**Problem statement:** Each line below should be copied exactly as it stands.

**Input material:**
Start of Block

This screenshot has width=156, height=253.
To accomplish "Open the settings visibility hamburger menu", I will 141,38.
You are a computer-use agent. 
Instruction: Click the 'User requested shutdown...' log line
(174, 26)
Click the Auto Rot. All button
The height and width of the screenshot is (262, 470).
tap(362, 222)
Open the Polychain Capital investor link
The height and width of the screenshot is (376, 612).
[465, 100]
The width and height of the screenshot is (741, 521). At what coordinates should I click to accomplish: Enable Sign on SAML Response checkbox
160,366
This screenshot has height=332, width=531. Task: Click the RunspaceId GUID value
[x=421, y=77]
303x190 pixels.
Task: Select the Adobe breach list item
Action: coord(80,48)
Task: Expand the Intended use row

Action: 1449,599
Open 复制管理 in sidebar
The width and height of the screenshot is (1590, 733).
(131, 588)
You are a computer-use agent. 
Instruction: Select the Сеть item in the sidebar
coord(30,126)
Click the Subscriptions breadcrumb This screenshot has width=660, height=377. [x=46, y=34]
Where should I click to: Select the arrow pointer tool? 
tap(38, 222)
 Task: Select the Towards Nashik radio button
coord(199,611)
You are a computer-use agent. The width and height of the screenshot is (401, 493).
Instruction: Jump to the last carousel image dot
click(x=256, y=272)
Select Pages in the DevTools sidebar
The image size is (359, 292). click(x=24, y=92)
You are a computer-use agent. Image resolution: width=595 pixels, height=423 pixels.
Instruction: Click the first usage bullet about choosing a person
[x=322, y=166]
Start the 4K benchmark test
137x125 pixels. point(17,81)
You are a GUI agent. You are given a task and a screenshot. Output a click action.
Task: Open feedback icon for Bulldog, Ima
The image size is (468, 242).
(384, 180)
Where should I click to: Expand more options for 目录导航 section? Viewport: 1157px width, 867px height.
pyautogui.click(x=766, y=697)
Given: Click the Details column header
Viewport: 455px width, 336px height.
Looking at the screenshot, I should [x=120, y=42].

End of Block

**Response to this task:**
This screenshot has width=156, height=253.
To accomplish "Open the settings visibility hamburger menu", I will 141,38.
You are a computer-use agent. 
Instruction: Click the 'User requested shutdown...' log line
(174, 26)
Click the Auto Rot. All button
The height and width of the screenshot is (262, 470).
tap(362, 222)
Open the Polychain Capital investor link
The height and width of the screenshot is (376, 612).
[465, 100]
The width and height of the screenshot is (741, 521). At what coordinates should I click to accomplish: Enable Sign on SAML Response checkbox
160,366
This screenshot has height=332, width=531. Task: Click the RunspaceId GUID value
[x=421, y=77]
303x190 pixels.
Task: Select the Adobe breach list item
Action: coord(80,48)
Task: Expand the Intended use row

Action: 1449,599
Open 复制管理 in sidebar
The width and height of the screenshot is (1590, 733).
(131, 588)
You are a computer-use agent. 
Instruction: Select the Сеть item in the sidebar
coord(30,126)
Click the Subscriptions breadcrumb This screenshot has width=660, height=377. [x=46, y=34]
Where should I click to: Select the arrow pointer tool? 
tap(38, 222)
 Task: Select the Towards Nashik radio button
coord(199,611)
You are a computer-use agent. The width and height of the screenshot is (401, 493).
Instruction: Jump to the last carousel image dot
click(x=256, y=272)
Select Pages in the DevTools sidebar
The image size is (359, 292). click(x=24, y=92)
You are a computer-use agent. Image resolution: width=595 pixels, height=423 pixels.
Instruction: Click the first usage bullet about choosing a person
[x=322, y=166]
Start the 4K benchmark test
137x125 pixels. point(17,81)
You are a GUI agent. You are given a task and a screenshot. Output a click action.
Task: Open feedback icon for Bulldog, Ima
The image size is (468, 242).
(384, 180)
Where should I click to: Expand more options for 目录导航 section? Viewport: 1157px width, 867px height.
pyautogui.click(x=766, y=697)
Given: Click the Details column header
Viewport: 455px width, 336px height.
Looking at the screenshot, I should [x=120, y=42].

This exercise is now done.